Le bon product *er saura donc maximiser cette capacité à augmenter ses chances de gain en usant de la bonne stratégie au bon moment.

Comment détecter la bascule ?

Est-ce que c’est assez simple de savoir si on est encore en système de comptage ou si on est passé en système de mort subite ? À l’époque nous proposions (je n’ai pas changé d’avis) de se décaler un peu dans le temps pour percevoir où l’on se situe. On fait varier un paramètre pour mieux ressentir où on se trouve vis-à-vis de l’équilibre. Par exemple je travaille sur un produit et j’hésite à me lancer dans une nouvelle démarche sur un nouvel usage. Si je suis en système de comptage, autant le faire. Mais le suis-je encore ? Est-ce que l’évènement E associé au produit n’est pas trop proche ? Pour le ressentir je me projette dans le temps, j’essaye ce nouvel usage (je prends ce risque), et finalement cela ne marche pas, est-ce que je me retrouve dans une situation convenable (pas de mort subite) ? Oui ? Je suis encore en système de comptage (je peux augmenter mes risques). Non ! Je suis en fait déjà passé en système de mort subite (je dois limiter mes risques). Je ne sais pas ! Je suis en plein dans la zone d’équilibre, et là, mauvaise nouvelle, il n’y a pas de réponse.

Agilité et gestion des risques

À mes yeux l’agilité se défend comme un système de gestion des risques. Par exemple tel que je le détaille dans La disparition. Dans ce cadre aussi – la stratégie – l’agilité fait ses preuves. Son approche bout en bout, droit au but, maximisation de la valeur en minimisant l’effort, son travail sur l’émergence, est une façon d’optimiser notre capacité à prendre des risques (en les atténuant). Les risques seront beaucoup moins douloureux et on peut en prendre beaucoup plus. On augmente ainsi notre chance de gain (valeur, impact). L’agilité maximise le système de comptage, et repousse le système de mort subite.

Tempérament

Alexis finissait notre conversation en évoquant le tempérament nécessaire au product *er. Du tempérament, il en faut pour s’ouvrir aux risques, allez le plus loin possible, sans aller trop loin (tout ceci est aussi très proche des real options, et du dernier moment responsable du lean).

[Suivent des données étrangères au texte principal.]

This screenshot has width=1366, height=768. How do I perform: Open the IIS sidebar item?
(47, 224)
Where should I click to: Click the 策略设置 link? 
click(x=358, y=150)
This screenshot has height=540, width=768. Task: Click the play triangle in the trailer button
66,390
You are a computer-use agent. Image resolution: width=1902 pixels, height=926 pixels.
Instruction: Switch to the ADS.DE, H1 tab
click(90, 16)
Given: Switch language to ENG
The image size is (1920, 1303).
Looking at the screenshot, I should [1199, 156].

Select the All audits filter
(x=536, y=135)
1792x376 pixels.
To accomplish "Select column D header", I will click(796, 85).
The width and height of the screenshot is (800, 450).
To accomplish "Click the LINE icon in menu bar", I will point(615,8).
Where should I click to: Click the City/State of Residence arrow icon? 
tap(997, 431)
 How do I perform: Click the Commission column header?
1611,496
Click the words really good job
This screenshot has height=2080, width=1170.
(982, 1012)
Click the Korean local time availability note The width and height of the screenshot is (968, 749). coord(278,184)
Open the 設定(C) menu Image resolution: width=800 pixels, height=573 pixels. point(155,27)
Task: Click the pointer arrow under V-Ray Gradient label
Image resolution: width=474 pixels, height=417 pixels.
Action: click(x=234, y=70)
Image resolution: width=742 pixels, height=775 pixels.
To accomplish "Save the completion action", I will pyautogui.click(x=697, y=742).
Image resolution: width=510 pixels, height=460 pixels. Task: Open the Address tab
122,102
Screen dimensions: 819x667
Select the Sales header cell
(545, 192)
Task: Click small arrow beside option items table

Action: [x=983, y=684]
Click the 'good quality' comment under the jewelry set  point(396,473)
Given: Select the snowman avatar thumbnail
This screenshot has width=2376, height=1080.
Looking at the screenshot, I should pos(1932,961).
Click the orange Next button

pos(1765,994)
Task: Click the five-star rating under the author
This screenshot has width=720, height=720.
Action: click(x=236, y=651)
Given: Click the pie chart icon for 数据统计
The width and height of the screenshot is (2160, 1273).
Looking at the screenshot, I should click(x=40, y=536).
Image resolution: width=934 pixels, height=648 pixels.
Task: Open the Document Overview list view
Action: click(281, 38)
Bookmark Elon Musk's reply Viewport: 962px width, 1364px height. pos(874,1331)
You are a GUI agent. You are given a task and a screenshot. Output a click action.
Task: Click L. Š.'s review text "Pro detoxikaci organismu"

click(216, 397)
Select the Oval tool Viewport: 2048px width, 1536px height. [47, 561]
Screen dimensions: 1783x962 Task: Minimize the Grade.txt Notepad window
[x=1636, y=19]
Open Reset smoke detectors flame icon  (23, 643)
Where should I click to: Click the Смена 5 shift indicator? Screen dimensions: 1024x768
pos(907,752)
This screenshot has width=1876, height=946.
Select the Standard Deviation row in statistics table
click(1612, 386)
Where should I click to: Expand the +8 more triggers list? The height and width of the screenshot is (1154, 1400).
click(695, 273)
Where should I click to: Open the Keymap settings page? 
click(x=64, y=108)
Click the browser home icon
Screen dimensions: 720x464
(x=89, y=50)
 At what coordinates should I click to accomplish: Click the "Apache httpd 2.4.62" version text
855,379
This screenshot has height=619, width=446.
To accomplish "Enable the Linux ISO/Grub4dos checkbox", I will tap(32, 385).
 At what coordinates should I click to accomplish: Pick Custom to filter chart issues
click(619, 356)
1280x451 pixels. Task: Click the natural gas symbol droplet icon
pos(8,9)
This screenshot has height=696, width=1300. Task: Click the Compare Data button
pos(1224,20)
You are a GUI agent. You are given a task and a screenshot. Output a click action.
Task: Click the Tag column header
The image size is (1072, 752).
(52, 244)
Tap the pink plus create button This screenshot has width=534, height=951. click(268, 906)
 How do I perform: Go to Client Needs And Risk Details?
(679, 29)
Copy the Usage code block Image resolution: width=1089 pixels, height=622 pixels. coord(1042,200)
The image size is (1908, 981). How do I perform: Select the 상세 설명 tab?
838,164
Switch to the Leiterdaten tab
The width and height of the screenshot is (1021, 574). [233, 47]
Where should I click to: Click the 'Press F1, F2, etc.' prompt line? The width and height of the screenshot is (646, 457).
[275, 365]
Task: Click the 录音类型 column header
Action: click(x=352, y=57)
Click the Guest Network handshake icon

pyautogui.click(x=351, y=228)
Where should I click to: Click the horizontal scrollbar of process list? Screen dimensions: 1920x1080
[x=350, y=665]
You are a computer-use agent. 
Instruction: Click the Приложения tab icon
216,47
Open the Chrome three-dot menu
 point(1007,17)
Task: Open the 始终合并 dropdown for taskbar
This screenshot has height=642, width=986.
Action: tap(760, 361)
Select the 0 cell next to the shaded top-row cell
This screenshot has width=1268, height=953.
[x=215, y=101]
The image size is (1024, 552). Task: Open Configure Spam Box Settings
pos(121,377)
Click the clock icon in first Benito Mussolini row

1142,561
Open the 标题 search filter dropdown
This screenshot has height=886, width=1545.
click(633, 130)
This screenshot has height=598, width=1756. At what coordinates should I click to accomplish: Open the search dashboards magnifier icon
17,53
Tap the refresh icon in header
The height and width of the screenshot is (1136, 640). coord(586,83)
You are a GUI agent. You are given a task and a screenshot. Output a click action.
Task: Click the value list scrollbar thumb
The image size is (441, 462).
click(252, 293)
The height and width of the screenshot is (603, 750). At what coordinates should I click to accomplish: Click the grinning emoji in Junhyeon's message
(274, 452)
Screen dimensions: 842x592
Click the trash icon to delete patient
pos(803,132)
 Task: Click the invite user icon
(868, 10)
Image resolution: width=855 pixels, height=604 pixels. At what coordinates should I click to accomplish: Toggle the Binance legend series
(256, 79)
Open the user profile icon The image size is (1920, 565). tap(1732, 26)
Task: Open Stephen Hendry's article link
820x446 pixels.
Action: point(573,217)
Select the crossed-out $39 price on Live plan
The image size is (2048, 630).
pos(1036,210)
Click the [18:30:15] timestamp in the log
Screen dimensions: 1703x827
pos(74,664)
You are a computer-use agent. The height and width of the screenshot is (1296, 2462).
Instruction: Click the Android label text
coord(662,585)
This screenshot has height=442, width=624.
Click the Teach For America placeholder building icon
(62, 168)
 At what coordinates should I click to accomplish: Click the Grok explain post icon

Aujourd’hui j’associerai cette notion de tempérament avec le Skin in the game de Nassim Nicolas Taleb. On va ressentir le passage de comptage à mort subite, on va avoir le tempérament d’avancer la prise de risque jusqu’au dernier moment responsable si et seulement si on est engagé, si et seulement on joue sa peau, sinon la mort subite n’a pas de sens, et on restera dans le brouillard.